Ci sono storie che sembrano uscite da un romanzo d’avventura o da una sceneggiatura hollywoodiana. La vita di Violet Jessop, al contrario, è straordinariamente vera, eppure così incredibile da sembrare leggenda. Sopravvivere al naufragio del Titanic è già di per sé un evento eccezionale. Farlo dopo essere scampata ad un’altra collisione navale sull’Olympic, però, lo è ancora di più. E poi, anni dopo, ritrovarsi coinvolta pure nell’affondamento del Britannic, la nave ospedale della Prima Guerra Mondiale, e uscirne viva è qualcosa che sembra avere del soprannaturale.
Sarà forse per questo che c’è chi la chiamava “la donna inaffondabile”, a ragion veduta oseremmo dire! Tuttavia, dietro tale soprannome si nasconde molto più di un’aneddoto bizzarro da raccontare. C’è la storia di una donna tenace, pragmatica, dotata di un coraggio silenzioso; non certo di un’eroina da copertina, dunque, ma quella di un esempio vivente di come la forza interiore possa andare ben oltre la fortuna. Una vicenda, la sua, che in tanti hanno interpretato attraverso le parole di Jon Kabat-Zinn:
Non puoi controllare le onde, ma puoi imparare a surfare
Quando si leggono i resoconti sulla notte del Titanic, ci si immagina il caos, la paura, l’ignoto che divora l’oceano.

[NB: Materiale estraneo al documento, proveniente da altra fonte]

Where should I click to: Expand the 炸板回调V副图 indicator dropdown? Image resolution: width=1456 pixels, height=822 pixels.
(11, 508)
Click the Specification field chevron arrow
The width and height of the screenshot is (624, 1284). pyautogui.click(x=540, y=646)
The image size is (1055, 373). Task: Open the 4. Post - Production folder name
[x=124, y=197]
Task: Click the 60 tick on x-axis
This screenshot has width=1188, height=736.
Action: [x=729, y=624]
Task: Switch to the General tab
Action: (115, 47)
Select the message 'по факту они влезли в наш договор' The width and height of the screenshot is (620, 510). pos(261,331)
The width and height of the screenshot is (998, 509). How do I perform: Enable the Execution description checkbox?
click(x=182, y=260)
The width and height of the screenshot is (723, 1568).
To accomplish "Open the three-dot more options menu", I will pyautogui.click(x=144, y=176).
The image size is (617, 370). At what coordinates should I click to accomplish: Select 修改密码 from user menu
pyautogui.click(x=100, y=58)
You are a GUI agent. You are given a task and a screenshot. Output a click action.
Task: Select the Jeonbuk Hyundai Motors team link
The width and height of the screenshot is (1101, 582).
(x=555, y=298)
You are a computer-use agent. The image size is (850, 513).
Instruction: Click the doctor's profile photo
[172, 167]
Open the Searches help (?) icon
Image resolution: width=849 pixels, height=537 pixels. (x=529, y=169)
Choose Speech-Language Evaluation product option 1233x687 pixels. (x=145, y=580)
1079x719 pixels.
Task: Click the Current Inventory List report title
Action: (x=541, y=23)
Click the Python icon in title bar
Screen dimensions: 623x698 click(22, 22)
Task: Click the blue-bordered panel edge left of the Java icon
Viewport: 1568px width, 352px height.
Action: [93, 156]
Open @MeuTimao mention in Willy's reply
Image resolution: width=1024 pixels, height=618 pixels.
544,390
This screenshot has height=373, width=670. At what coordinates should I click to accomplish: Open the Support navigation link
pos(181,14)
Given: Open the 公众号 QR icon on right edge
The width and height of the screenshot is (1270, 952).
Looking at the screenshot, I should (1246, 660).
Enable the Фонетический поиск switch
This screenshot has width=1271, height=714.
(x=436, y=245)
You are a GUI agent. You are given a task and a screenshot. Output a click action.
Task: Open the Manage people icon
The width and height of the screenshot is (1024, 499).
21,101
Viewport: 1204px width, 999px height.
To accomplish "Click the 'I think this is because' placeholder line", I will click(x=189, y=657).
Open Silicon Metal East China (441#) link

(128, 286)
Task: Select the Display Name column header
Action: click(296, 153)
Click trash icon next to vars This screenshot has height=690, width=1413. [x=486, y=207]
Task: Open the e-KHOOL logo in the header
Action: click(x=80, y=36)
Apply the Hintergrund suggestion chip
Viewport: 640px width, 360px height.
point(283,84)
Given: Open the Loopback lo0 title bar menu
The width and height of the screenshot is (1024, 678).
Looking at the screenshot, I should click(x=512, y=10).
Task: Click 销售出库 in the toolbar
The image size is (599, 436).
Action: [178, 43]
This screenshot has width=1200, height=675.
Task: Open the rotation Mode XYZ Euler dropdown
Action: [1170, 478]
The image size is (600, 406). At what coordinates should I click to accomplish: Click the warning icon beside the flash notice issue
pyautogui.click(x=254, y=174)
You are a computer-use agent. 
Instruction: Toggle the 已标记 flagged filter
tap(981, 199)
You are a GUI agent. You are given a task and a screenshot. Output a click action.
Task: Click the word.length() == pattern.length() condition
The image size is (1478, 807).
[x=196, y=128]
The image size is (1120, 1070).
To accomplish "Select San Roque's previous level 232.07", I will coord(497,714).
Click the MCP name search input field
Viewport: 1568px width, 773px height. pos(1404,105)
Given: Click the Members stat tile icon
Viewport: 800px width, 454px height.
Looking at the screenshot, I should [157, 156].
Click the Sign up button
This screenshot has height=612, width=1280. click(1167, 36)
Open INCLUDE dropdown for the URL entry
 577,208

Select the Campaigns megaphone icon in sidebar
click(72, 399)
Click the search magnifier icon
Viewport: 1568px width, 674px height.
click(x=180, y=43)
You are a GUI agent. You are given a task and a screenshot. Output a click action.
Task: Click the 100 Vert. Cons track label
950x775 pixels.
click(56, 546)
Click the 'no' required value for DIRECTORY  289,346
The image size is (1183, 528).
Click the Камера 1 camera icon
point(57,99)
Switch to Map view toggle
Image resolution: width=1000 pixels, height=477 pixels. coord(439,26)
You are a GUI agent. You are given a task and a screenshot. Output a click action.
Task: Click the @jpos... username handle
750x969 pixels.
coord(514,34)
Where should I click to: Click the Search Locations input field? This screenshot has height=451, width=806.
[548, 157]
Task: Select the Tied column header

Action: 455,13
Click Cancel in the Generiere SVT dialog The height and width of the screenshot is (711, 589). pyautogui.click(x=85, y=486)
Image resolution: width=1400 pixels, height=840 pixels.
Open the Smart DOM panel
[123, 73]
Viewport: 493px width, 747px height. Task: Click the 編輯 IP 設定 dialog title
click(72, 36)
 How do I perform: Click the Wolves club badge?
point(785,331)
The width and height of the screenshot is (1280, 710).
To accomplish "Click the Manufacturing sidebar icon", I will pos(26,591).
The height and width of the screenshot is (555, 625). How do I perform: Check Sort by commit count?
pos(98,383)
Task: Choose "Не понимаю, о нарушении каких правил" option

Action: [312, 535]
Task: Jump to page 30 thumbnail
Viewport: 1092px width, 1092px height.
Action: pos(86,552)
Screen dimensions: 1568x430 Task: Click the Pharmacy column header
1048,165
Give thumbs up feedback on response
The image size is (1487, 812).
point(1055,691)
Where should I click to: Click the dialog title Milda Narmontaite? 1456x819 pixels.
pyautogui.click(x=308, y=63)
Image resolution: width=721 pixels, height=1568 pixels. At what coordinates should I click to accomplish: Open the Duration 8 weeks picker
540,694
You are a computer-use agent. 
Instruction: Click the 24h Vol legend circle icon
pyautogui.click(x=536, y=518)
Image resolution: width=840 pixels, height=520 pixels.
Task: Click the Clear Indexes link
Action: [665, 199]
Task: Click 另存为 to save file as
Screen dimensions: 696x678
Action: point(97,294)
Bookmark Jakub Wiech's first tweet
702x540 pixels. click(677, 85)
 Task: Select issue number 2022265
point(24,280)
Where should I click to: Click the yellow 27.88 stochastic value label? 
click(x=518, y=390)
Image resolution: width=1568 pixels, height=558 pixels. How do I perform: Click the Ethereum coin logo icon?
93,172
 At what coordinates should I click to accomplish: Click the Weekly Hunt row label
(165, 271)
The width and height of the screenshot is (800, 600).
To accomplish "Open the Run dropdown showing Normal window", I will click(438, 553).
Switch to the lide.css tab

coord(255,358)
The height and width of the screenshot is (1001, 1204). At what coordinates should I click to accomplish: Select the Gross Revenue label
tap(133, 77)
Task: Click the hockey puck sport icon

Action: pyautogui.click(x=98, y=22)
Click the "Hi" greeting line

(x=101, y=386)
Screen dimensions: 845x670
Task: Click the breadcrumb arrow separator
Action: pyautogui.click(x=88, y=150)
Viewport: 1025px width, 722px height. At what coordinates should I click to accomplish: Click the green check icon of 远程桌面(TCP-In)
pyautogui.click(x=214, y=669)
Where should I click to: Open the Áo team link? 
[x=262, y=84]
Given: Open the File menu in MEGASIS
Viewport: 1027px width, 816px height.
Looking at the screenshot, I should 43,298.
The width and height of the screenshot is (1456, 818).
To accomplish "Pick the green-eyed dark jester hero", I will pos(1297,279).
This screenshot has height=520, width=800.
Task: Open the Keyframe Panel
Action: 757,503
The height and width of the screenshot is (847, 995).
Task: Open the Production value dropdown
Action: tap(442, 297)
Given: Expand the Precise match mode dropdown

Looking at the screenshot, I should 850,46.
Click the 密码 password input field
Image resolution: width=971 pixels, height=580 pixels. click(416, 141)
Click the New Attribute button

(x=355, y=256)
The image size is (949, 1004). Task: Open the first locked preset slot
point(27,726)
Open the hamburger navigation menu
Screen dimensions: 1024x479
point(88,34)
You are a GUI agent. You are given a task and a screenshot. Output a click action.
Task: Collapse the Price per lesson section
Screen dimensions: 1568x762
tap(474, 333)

Ebbene, d’ora in poi, ogniqualvolta ci ritroveremo di fronte ad uno di essi, ci ricorderemo che Violet era lì. Non come passeggera privilegiata, bensì in qualità di stewardess, al servizio degli altri. E fu sempre al servizio, anche sul Britannic, come infermiera. La sua sopravvivenza non fu passiva: agì, aiutò, resistette, persino quando, gettandosi in mare per sfuggire all’elica che risucchiava le scialuppe, batté violentemente la testa. Si salvò. Ancora una volta.
Ma Violet non cercò mai la fama. Non scrisse memorie per vendere milioni di copie, non rilasciò interviste roboanti. Al contrario, continuò “silenziosamente” a lavorare in mare, per decenni, come se il suo legame con l’oceano fosse indissolubile, anche dopo aver rischiato la vita così tante volte. Ed è questa sua normalità ostinata, il rifiuto di mitizzarsi, che l’ha resa nel tempo un personaggio così potente.
In un’epoca in cui celebriamo influencer e celebrità da reality, chissà, magari faremmo meglio a fermarci e riflettere su figure come la sua: donne comuni, ma con un destino straordinario; figure che non cercano riflettori, ma che illuminano comunque, a loro modo, la storia del Novecento. E perché no, magari anche a domandarci: la nostra sopravvivenza, o più meramente esistenza e vita, quanto è dovuta alla fortuna, e quanta alla determinazione?